A glass shower screen or enclosure is a great choice for a small bathroom where a curtain might seem too large and billowy, as well as for a dark bathroom, as the glass can reflect light and make the space seem brighter. When you do shop for a glass shower screen for the bath, you might be surprised at the options you have, so note a few factors to consider and some terms you might encounter when shopping so you know you get the right choice for your space.

Sliding versus hinged

A sliding door can be your only option if the bathroom is so small that there is no room outside the shower for a hinged door, but otherwise, note that the trench or channel for the door can hold water and, in turn, allow mould and mildew to form. Sliding doors may then need more consistent cleaning than a door on a hinge.

Showers with no lip or edge

If your shower area has no lip or edge, such as those meant for use with a wheelchair, consider a door with a sweep. This is a folded edge at the floor of the shower door that provides a more watertight seal when the door is closed. This can prevent leaks into the rest of the bathroom area without getting in the way of wheelchairs or creating a lip or edge around the shower area itself.

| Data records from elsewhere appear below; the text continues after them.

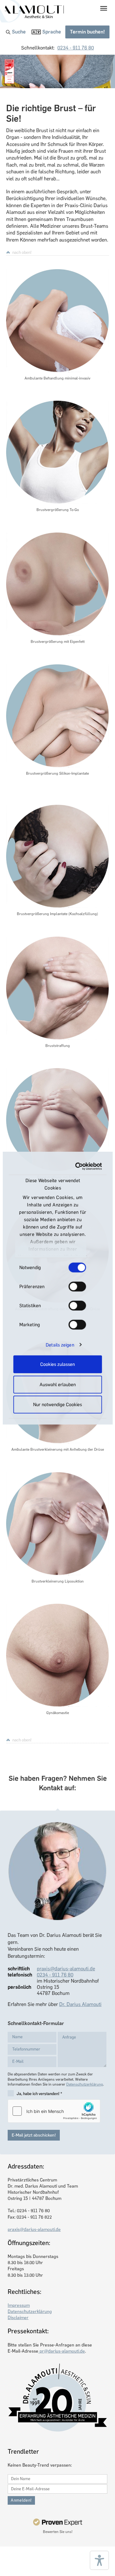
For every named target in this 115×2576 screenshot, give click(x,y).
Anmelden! (21, 2500)
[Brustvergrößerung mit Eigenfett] (57, 584)
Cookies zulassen (57, 1364)
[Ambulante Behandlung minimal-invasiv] (57, 320)
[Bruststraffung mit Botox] (57, 1119)
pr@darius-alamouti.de (61, 2351)
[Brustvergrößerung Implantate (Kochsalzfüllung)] (57, 856)
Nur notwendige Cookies (57, 1404)
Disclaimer (18, 2317)
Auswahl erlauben (58, 1384)
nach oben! (22, 252)
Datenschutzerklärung (84, 2084)
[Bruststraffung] (57, 988)
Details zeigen (60, 1344)
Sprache (51, 32)
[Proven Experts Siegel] (57, 2522)
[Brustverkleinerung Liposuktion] (57, 1523)
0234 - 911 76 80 (75, 48)
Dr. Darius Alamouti (80, 2004)
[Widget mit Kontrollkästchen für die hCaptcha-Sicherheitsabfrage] (54, 2111)
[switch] (77, 1287)
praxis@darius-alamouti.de (66, 1969)
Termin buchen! (87, 32)
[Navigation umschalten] (103, 8)
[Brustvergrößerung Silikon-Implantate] (57, 715)
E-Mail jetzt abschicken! (34, 2135)
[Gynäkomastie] (57, 1655)
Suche (19, 32)
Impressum (19, 2305)
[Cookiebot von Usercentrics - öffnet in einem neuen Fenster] (77, 1166)
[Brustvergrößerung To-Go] (57, 452)
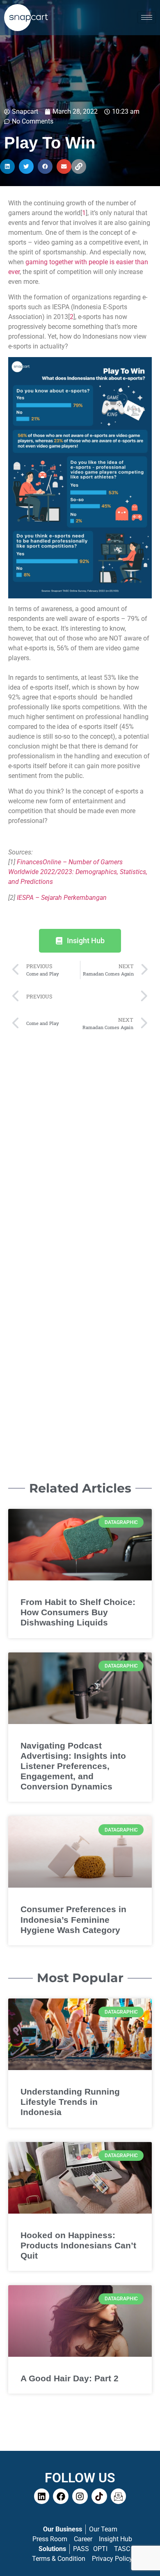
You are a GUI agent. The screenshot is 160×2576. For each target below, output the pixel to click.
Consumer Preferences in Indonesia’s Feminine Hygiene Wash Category (73, 1919)
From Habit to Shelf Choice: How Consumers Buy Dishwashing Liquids (78, 1612)
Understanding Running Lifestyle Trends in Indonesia (70, 2102)
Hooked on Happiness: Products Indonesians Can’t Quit (78, 2245)
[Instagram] (80, 2496)
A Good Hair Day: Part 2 (70, 2378)
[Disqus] (80, 1139)
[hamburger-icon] (146, 17)
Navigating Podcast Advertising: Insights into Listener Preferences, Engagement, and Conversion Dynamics (73, 1766)
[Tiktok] (99, 2496)
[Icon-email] (118, 2496)
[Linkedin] (42, 2496)
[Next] (114, 996)
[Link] (78, 166)
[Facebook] (61, 2496)
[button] (7, 166)
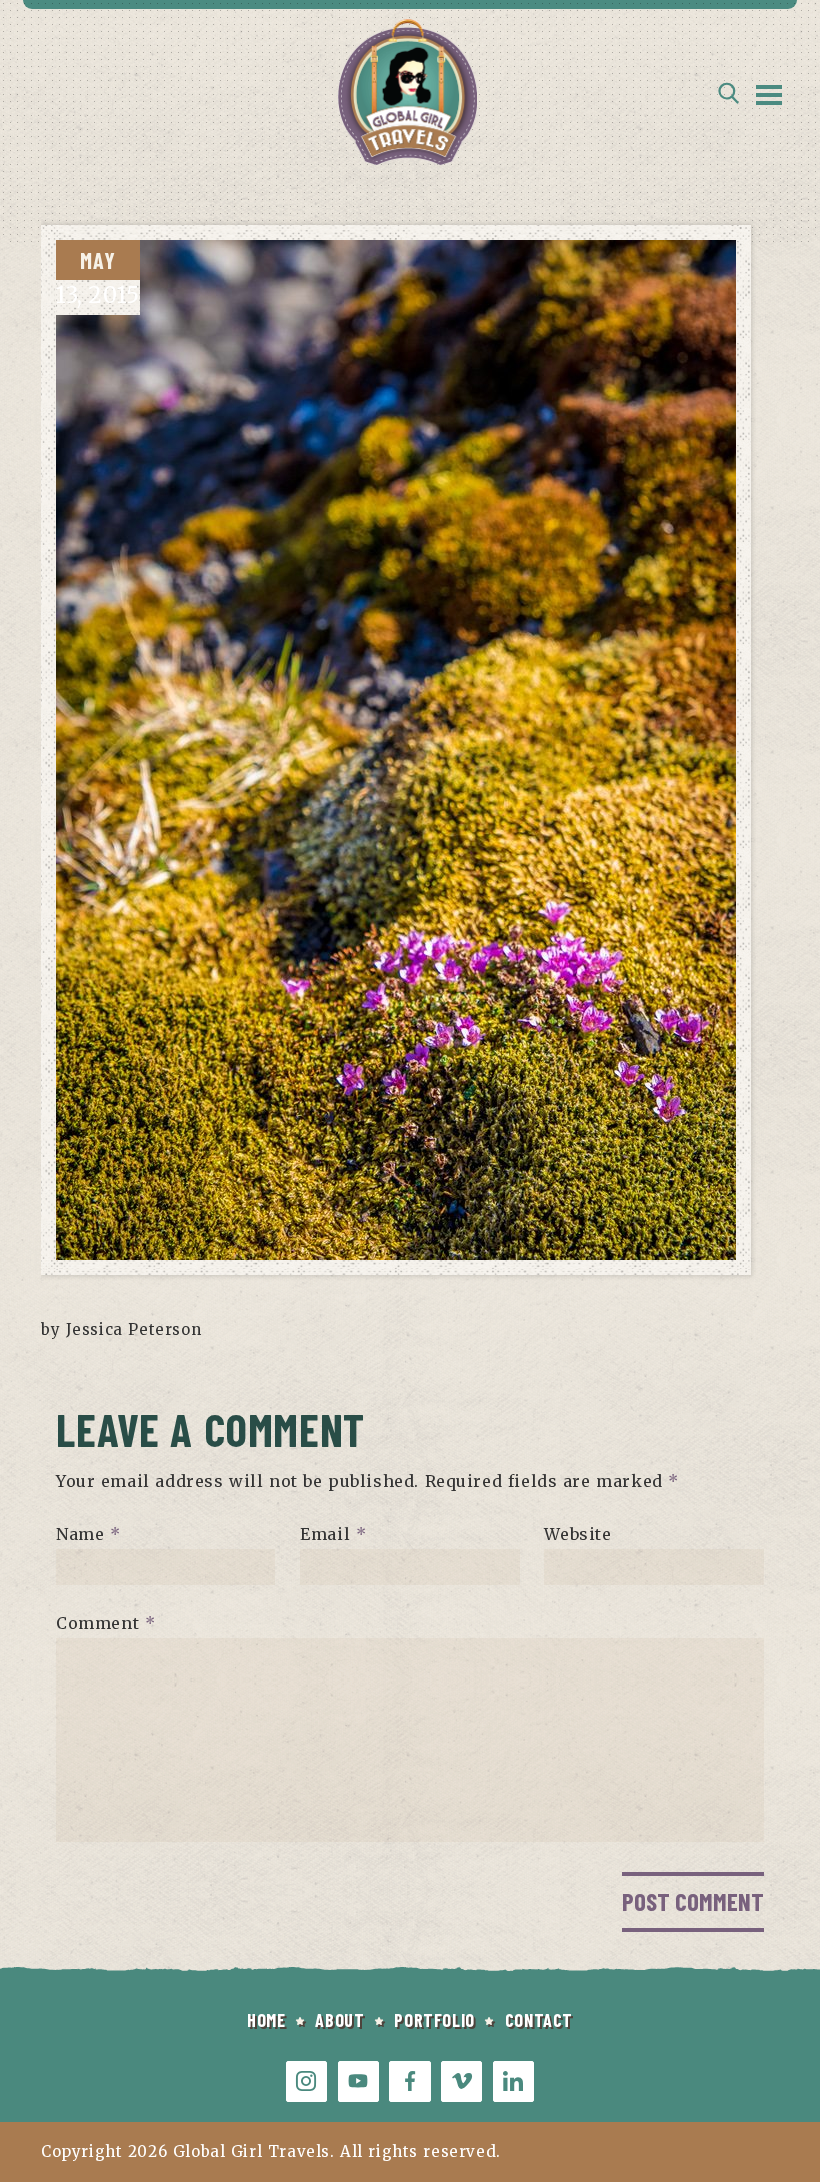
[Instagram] (306, 2081)
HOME (266, 2020)
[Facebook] (409, 2081)
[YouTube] (358, 2081)
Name (88, 1534)
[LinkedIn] (513, 2081)
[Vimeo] (461, 2081)
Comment (105, 1623)
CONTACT (539, 2020)
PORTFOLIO (434, 2020)
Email (333, 1534)
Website (577, 1534)
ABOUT (339, 2020)
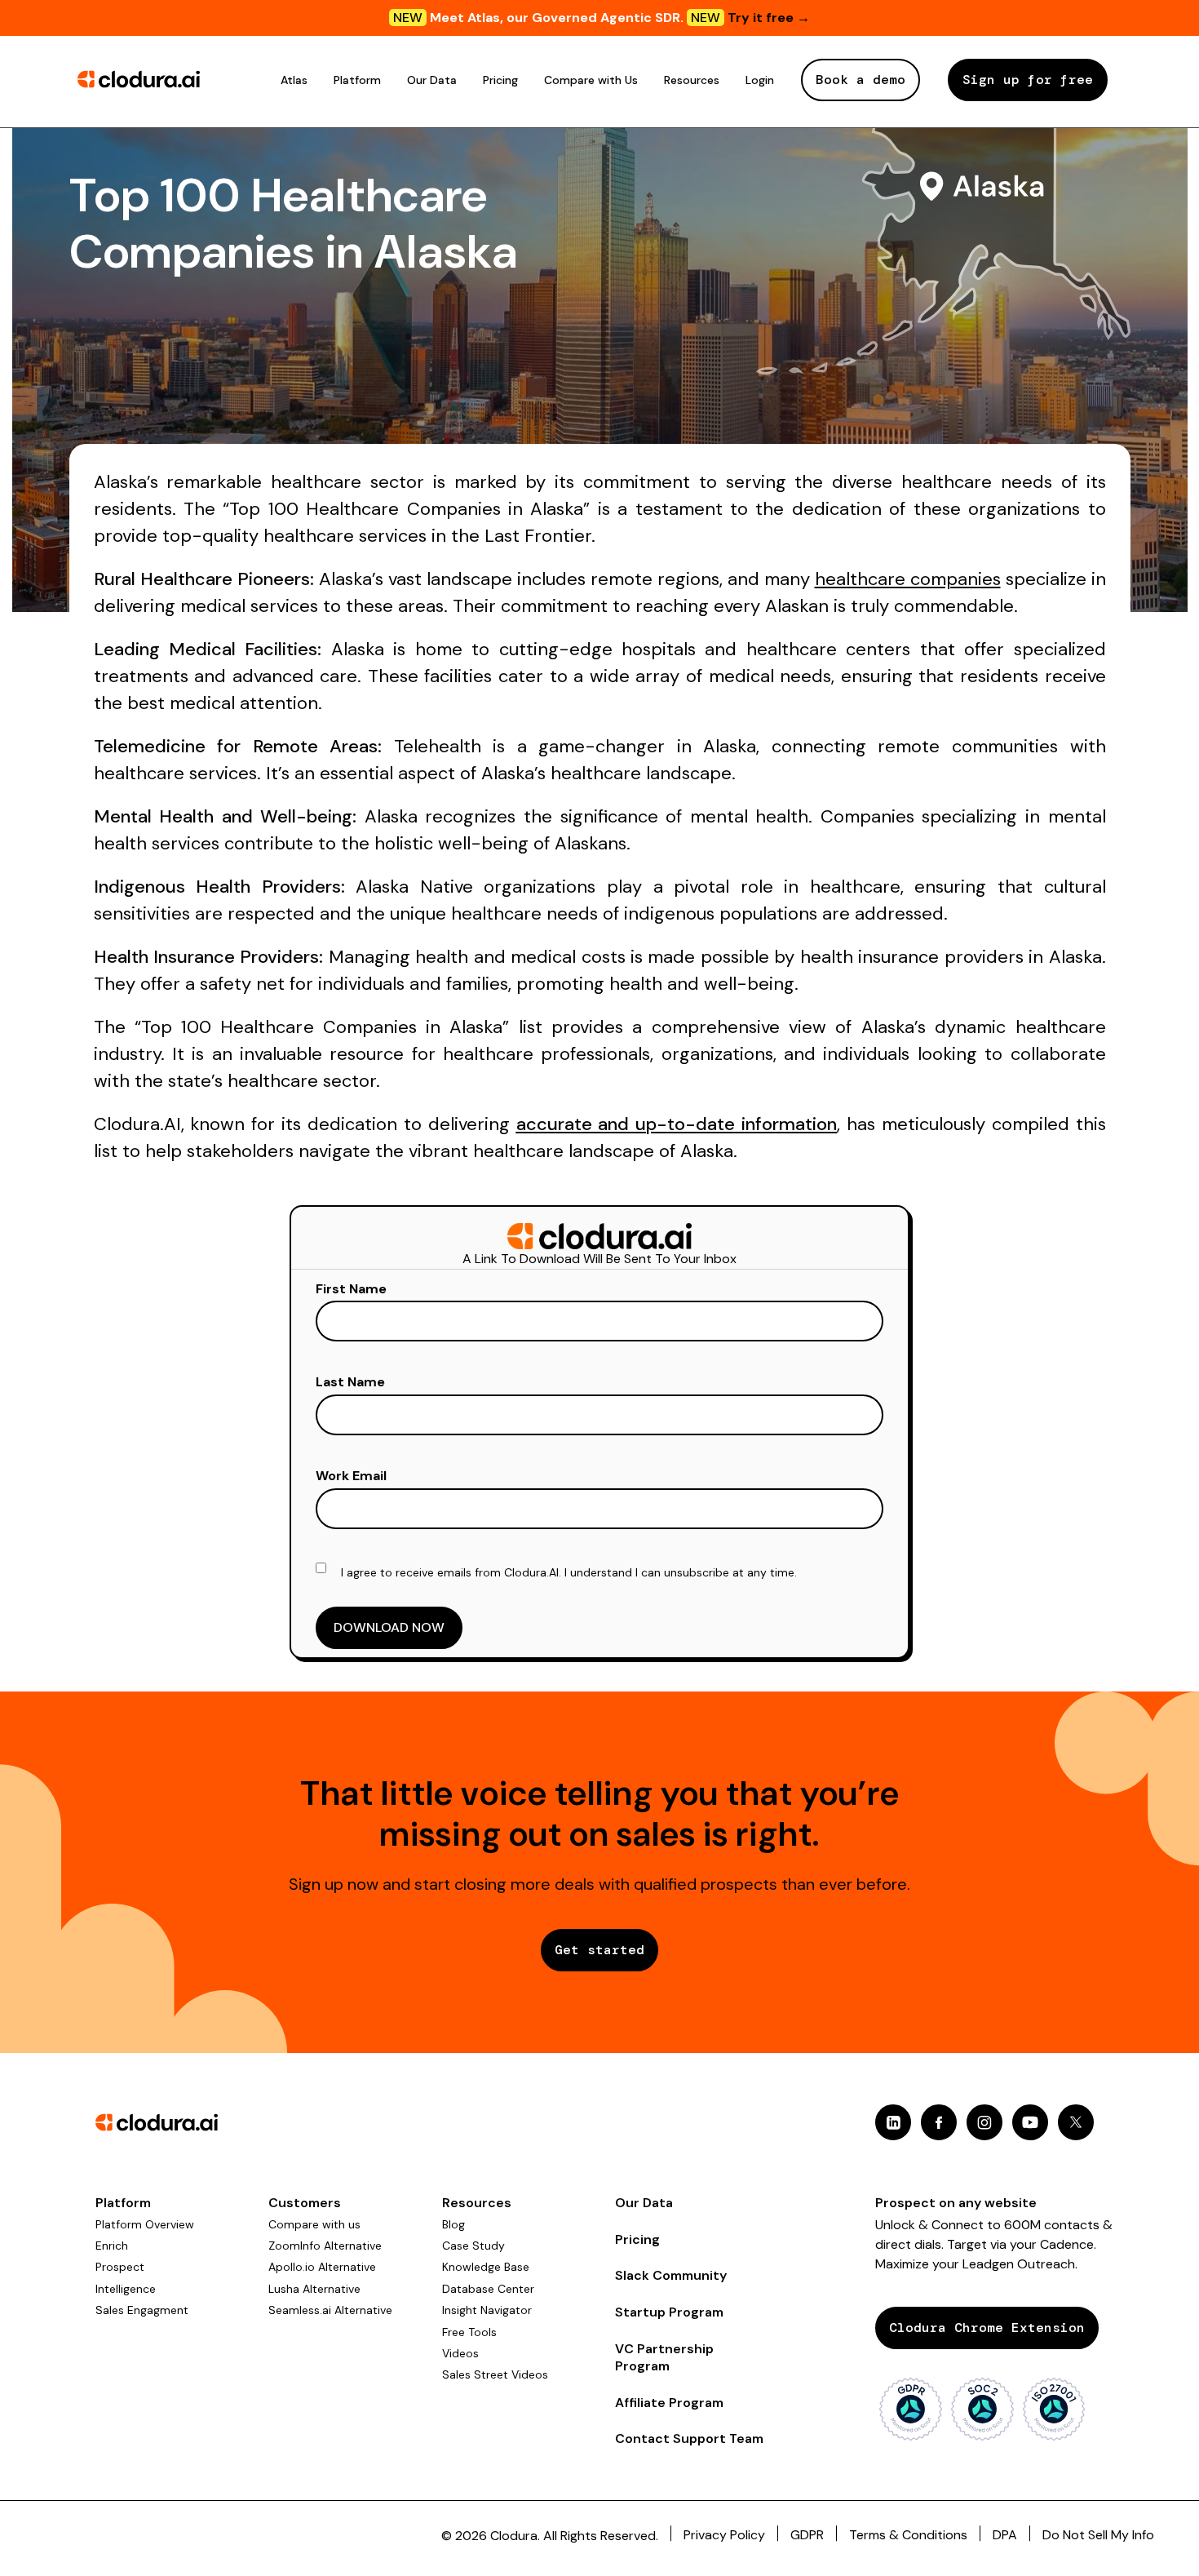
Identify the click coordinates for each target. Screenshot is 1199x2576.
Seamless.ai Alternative (330, 2310)
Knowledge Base (485, 2266)
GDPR (807, 2534)
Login (760, 80)
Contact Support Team (689, 2438)
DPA (1005, 2534)
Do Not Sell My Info (1098, 2534)
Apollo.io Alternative (322, 2266)
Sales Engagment (141, 2310)
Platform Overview (144, 2224)
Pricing (500, 80)
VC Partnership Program (664, 2357)
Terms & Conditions (908, 2534)
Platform (357, 80)
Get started (599, 1949)
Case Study (473, 2245)
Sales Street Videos (495, 2374)
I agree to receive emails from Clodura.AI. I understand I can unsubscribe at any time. (569, 1572)
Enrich (111, 2245)
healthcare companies (908, 579)
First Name (351, 1288)
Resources (691, 80)
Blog (453, 2224)
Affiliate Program (669, 2402)
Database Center (488, 2288)
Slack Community (671, 2275)
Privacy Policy (724, 2534)
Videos (460, 2353)
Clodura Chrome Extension (987, 2327)
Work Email (351, 1475)
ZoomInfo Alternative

If you want a shower screen that goes all the way up to the ceiling, it can be good to consider a transom. This is a separate section of glass that hangs from the ceiling to the shower screen or door, and which is on a separate hinge. This allows you to tilt this section of glass outward when you're in the shower to let out some steam. This also allows in air after a shower, so there is less moisture that clings to the shower walls and less mould and mildew that may form.

Decorative glass

Clear glass can be good for most bathrooms, but it's not your only option. A glass with an iron tint will have a slight bronze colour, which can be good if you have earth tones in the bathroom decor. Rainwater glass will be slightly beveled so the view through the glass is blurred; this adds visual interest to the space and can offer privacy to someone in the shower.